A new study found that women are less productive when the temperatures are too cold for comfort.

If you're a woman and ever felt like you're less productive in a cold office or classroom, you're not alone. "Battle for the Thermostat," a new study published in the journal "Plos One," found that women were generally less productive than men in colder temperatures.

Through a series of cognitive tests, women did worse on mathematics and verbal tasks when the temperature dropped.  The study revealed that women had a harder time submitting their answers in colder temperatures, as well. 

The study examined 543 participants, men and women, as they performed tasks with randomized temperature changes, ranging from 61 degrees to 91 degrees Fahrenheit. Women's performances increased by 1.76 percent with every 1.8 degree increase. Women not only performed better but submitted more answers when the temperature was warmer.

The study found that men's performance did decrease in warmer temperatures, but ultimately concluded that it was not statistically significant. The study found that generally men are less affected by a change in temperature.

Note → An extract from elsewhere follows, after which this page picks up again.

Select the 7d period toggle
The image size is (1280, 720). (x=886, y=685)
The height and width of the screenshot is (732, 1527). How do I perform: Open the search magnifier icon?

A 2015 study published in the journal "Nature" found that men's internal temperatures tend to be higher, and, as a result, temperatures in buildings are adjusted based on the metabolic rates of men. The gender-bias found in this study isn't too surprising considering most offices are filled with women complaining of how cold it can be, while men tend to show less concern.  

"Battle for the Thermostat" is the first study to find that women perform worse when indoor temperatures are too low for comfort. The study concludes, "Given the relative effect sizes, our results suggest that in gender-balanced workplaces, temperatures should be set significantly higher than current standards."